La inteligencia emocional es la base para una convivencia exitosa en especies sociales, y el hombre es un ser eminentemente social. La capacidad para conocerse a sí mismo desde el punto de vista emocional es clave para poder comprender a los demás, interpretar sus mensajes en el ámbito de la comunicación y por tanto relacionarse adecuadamente con ellos.

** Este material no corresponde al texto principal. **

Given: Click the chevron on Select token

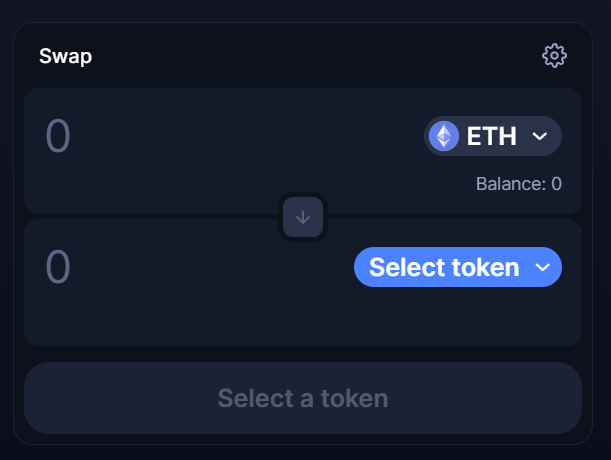Looking at the screenshot, I should pyautogui.click(x=543, y=267).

La capacidad de autocontrol es indispensable en entornos en los que no podemos dar rienda suelta a nuestros más instintivos sentimientos y obrar en consecuencia, pero nadie nos enseña a hacerlo. Lo aprendemos por observación, con más o menos éxito dependiendo de las personas que nos sirven de modelo y referencia. El conocimiento de uno mismo, aceptando tal y como somos y aprendiendo las técnicas que nos permiten detectar, aceptar y gestionar estas emociones es básico para alcanzar ese éxito en la vida. Imaginemos sólo como ejemplo ilustrativo, un alto directivo con unas excelentes capacidades profesionales que sea absolutamente incapaz de frenar sus accesos de ira en ninguna circunstancia y que los exhibe durante una conversación con un importante cliente. No le auguro mucho éxito, desde luego.

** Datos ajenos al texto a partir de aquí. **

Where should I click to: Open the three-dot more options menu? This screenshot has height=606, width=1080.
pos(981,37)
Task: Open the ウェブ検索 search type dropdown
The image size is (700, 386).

La empatía no es sólo un bonito término que denota bondad y altruismo, es necesaria para entender lo que expresan los demás. Y sólo se adquiere cuando somos capaces de conocernos a nosotros mismos, pues reconocemos en los demás nuestros propios sentimientos y además tenemos cierto autocontrol sobre nuestras emociones, pues si sólo nos centremos en las propias y sin control, no nos quedará mucho espacio para observar las de los demás. La empatía es una poderosa herramienta, porque nos permite ‘leer’, anticipar y saber lo que nuestro interlocutor quiere transmitirnos y/o desea. Con esta información es mucho más fácil establecer el canal de comunicación adecuado y por tanto responder adecuadamente. No cabe duda de que la empatía incide directamente en la cantidad y calidad de todas nuestras relaciones sociales: profesionales, personales, familiares y de pareja, luego la relación con la felicidad es clara.

En mi opinión son razones más que de peso para incluir este tipo de material en los contenidos curriculares de los niños, desde muy pequeños, al fin y al cabo, educamos para hacer crecer a las personas no sólo intelectualmente sino personalmente.